2 new short URLs per user per day.
100M redirects per day.
500 bytes per stored record.

Writes

20M new URLs / day.
~230 writes / sec average.
~2.3k writes / sec at peak.

Reads

100M redirects / day.
~1.16k reads / sec average.
~11.6k reads / sec at peak.

Storage implication

~10 GB / day of new records.
~3.6 TB / year before replication overhead.
Read-heavy path suggests caching first.

Worked example to solo answer

Fade the support before the real practice.

Do not jump straight from reading to a full answer. First see the shape, then complete part of it, then answer alone.

I do

Study the model move.

I would say: "If reads are far larger than writes, I will optimize the read path before complicating the write path."

We do

Complete the missing piece.

For image sharing, estimate daily writes and daily reads, then write one architecture implication.

You do

Answer without notes.

Use rough numbers only. Stop when the next design decision is clear.

Practice

Try it before you read the model answer.

Prompt

Design a simple image-sharing service.

Estimate uploads per day.
Estimate image read QPS.
Estimate storage growth per year.
Name one design implication from each estimate.

Show a strong model answer

I would start with rough assumptions such as daily active users, uploads per user, reads per image, and average image size.
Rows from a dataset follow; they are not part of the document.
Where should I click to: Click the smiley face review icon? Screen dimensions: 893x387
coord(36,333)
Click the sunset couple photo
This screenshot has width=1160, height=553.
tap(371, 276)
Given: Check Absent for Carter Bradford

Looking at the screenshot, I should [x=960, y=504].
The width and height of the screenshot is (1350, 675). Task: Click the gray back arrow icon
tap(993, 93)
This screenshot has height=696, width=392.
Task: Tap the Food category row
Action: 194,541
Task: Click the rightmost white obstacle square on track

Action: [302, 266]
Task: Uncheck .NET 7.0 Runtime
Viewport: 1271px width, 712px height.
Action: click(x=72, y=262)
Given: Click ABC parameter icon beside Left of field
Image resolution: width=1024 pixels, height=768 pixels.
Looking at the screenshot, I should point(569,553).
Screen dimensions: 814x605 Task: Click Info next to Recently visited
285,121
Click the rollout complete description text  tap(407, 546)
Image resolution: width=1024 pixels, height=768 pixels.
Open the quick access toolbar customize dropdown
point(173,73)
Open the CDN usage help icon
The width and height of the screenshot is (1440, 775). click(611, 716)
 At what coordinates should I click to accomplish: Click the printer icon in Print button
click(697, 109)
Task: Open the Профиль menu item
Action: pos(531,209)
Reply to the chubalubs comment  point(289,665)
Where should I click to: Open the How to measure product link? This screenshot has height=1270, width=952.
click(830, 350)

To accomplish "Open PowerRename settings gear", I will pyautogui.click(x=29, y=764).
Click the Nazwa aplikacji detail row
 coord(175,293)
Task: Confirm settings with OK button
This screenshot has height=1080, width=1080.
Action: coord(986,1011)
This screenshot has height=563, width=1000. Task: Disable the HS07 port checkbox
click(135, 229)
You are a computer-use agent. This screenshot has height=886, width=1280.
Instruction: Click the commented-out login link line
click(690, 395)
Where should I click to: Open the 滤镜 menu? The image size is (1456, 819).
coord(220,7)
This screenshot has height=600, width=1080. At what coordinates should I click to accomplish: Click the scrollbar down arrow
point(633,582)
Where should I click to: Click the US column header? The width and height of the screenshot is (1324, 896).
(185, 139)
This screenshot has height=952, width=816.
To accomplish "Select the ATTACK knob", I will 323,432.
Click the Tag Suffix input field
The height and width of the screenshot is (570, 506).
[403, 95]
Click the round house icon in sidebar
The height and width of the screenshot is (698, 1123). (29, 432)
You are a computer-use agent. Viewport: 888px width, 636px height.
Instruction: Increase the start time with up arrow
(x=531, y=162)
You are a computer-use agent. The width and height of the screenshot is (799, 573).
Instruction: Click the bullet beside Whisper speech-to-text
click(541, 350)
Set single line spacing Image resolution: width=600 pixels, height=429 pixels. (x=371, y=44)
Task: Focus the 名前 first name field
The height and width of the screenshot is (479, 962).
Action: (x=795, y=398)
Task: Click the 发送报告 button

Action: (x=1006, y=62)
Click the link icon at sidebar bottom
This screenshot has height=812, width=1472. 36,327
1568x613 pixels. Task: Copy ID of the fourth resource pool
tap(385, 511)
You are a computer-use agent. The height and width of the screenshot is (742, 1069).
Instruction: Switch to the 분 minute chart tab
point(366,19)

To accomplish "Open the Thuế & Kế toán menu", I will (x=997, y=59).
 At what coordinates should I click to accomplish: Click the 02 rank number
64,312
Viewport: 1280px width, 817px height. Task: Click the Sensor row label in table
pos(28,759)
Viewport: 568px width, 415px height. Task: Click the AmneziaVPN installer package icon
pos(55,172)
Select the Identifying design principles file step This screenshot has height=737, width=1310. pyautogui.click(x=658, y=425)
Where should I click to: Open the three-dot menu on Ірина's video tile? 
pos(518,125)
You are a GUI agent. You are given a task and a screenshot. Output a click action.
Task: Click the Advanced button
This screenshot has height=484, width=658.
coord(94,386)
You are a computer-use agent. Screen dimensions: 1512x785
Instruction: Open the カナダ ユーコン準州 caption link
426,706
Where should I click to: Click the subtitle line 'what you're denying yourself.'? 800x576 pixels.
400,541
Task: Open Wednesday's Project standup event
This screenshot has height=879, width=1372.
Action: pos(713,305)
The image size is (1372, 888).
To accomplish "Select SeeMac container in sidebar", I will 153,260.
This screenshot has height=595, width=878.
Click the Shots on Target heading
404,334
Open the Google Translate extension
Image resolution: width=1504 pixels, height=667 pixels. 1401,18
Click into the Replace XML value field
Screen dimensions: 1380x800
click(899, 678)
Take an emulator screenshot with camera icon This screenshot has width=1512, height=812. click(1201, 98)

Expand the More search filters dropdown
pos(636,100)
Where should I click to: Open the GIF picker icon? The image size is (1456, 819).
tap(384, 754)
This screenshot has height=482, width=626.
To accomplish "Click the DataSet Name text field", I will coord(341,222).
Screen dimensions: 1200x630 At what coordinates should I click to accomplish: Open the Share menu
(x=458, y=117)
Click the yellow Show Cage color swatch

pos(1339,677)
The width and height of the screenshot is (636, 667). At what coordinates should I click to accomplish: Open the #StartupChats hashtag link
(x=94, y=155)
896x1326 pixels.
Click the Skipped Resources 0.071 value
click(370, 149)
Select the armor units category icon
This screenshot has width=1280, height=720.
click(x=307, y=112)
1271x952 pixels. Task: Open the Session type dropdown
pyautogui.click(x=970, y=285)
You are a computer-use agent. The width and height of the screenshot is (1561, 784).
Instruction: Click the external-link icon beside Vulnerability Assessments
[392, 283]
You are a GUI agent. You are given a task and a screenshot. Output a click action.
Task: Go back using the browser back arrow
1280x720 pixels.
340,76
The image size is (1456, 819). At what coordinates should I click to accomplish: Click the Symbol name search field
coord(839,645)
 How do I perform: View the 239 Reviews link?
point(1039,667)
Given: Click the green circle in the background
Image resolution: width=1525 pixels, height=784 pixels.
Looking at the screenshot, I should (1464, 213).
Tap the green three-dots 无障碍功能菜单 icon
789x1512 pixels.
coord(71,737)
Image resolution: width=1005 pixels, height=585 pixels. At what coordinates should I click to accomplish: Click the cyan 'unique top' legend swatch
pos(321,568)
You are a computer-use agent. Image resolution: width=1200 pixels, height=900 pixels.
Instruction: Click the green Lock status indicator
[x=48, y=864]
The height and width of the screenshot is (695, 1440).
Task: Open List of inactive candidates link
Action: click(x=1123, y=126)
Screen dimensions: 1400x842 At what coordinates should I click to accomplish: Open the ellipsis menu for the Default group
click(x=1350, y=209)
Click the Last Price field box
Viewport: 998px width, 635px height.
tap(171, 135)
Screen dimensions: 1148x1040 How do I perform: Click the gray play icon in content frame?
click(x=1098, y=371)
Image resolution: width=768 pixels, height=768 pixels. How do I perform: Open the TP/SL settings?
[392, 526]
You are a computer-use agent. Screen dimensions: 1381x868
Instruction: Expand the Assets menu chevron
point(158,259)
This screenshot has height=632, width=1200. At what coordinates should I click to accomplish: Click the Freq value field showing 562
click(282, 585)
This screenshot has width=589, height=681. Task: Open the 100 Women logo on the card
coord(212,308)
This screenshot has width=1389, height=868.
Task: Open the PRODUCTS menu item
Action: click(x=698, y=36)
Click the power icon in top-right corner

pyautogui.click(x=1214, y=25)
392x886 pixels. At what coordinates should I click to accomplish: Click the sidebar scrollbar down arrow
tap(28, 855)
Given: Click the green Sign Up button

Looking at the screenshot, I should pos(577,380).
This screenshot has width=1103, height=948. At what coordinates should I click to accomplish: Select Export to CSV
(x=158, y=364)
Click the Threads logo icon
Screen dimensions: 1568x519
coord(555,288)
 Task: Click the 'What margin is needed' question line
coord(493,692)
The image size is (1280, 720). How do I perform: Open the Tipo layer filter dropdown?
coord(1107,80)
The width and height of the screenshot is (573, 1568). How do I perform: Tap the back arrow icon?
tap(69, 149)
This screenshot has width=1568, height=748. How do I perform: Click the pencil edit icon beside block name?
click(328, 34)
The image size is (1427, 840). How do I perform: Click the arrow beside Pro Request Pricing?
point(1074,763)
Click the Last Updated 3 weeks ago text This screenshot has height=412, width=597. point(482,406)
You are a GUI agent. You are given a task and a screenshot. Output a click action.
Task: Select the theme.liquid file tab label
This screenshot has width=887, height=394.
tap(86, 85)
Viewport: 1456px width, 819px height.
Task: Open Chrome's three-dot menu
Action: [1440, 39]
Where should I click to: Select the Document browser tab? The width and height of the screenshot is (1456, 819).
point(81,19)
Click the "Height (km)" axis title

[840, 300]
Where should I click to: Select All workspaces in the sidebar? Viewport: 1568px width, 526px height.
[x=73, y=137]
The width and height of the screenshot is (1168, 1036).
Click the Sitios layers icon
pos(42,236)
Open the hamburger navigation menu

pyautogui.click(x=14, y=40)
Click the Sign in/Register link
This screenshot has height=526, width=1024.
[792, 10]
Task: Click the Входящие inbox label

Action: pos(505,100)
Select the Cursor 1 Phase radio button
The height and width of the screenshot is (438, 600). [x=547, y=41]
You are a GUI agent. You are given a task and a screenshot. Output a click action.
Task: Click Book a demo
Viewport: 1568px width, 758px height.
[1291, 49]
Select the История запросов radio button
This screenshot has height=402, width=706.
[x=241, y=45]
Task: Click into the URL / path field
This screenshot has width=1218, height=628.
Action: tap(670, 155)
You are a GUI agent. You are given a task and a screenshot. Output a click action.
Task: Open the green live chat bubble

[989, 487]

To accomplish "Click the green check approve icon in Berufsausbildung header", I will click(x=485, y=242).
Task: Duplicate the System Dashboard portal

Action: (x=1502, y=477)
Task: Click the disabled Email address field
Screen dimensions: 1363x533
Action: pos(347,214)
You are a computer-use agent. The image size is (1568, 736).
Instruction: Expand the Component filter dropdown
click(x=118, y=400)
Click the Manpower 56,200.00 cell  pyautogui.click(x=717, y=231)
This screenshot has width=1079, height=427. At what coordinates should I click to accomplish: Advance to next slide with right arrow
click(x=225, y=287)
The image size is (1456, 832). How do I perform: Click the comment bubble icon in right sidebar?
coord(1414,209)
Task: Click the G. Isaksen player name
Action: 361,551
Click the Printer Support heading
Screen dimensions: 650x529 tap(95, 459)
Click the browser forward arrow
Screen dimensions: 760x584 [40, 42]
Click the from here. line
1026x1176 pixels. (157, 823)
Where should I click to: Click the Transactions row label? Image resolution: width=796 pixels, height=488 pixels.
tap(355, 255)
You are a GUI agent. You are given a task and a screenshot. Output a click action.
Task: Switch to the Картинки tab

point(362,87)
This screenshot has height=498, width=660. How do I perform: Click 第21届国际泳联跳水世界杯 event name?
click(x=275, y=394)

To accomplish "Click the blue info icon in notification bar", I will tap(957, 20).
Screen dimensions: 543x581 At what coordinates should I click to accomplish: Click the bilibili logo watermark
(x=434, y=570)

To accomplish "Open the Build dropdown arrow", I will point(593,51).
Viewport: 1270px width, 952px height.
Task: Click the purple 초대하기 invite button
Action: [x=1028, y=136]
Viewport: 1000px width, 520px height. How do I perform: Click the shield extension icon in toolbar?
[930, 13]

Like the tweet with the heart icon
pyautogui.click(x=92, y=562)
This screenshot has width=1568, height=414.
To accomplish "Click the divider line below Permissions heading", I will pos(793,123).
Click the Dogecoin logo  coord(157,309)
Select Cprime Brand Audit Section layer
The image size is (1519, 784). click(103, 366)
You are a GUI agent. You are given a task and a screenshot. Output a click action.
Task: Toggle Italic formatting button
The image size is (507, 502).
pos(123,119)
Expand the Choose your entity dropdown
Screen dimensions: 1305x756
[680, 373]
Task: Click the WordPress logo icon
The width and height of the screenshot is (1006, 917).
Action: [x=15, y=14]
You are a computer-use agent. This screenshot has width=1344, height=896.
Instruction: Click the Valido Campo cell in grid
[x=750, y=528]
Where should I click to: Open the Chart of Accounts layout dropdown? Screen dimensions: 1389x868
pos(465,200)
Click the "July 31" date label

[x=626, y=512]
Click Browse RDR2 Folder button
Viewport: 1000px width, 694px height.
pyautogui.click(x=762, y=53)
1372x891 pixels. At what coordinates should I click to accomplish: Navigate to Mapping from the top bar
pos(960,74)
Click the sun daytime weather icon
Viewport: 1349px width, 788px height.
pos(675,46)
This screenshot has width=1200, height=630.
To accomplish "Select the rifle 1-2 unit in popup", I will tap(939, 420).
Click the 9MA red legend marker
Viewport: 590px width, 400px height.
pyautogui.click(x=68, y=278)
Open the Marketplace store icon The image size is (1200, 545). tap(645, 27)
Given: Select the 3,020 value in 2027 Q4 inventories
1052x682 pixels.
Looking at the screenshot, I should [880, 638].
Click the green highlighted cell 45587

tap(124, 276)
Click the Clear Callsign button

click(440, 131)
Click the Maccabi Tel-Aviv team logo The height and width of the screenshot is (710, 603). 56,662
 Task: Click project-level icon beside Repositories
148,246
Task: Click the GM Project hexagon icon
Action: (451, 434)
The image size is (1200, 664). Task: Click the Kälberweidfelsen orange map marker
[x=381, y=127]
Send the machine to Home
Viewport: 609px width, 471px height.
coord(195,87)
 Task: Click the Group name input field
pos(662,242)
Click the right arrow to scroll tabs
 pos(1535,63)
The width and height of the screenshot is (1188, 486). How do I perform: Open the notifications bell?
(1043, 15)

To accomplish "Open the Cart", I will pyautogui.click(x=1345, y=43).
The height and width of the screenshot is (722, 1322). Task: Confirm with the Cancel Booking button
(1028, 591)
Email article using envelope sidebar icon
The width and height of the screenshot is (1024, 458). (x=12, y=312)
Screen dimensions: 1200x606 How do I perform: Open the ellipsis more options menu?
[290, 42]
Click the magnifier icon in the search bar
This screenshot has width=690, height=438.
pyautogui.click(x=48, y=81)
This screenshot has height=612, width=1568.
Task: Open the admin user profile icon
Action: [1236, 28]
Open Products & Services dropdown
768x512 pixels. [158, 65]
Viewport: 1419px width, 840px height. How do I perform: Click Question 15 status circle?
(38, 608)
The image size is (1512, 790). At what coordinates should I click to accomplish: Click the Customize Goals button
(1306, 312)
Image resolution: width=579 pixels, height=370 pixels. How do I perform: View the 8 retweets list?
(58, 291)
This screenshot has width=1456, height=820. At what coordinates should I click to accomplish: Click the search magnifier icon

From that I would estimate average and peak upload QPS, average and peak image read QPS, and yearly storage growth. If image reads are much higher than writes, that points toward caching and likely CDN use. If yearly storage is large but manageable, I would keep metadata in a database and image bytes in object storage without prematurely complicating the design.

Training loop

Make this chapter stick.

Before moving on, turn recognition into production. Close the model answer, answer from memory, then retry one small slice.

Recall

Say the chapter's core idea without looking. Then name one related idea from an earlier chapter.

Vary

Change one constraint in the practice prompt and answer again in half the time.

Score

Use the rubric to pick one dimension below 3, then retry only that dimension.

Recap

Three things to take into the room.

Estimate what matters.

QPS, storage, bandwidth, peak load. Not decorative arithmetic.

Average is not enough.

Peak traffic often decides what breaks first.

Say what the numbers imply.

That is where the engineering judgment shows up.

Reusable interview line

"I only need rough order-of-magnitude numbers here. The real goal is to decide whether the design stays simple or whether scale justifies extra infrastructure."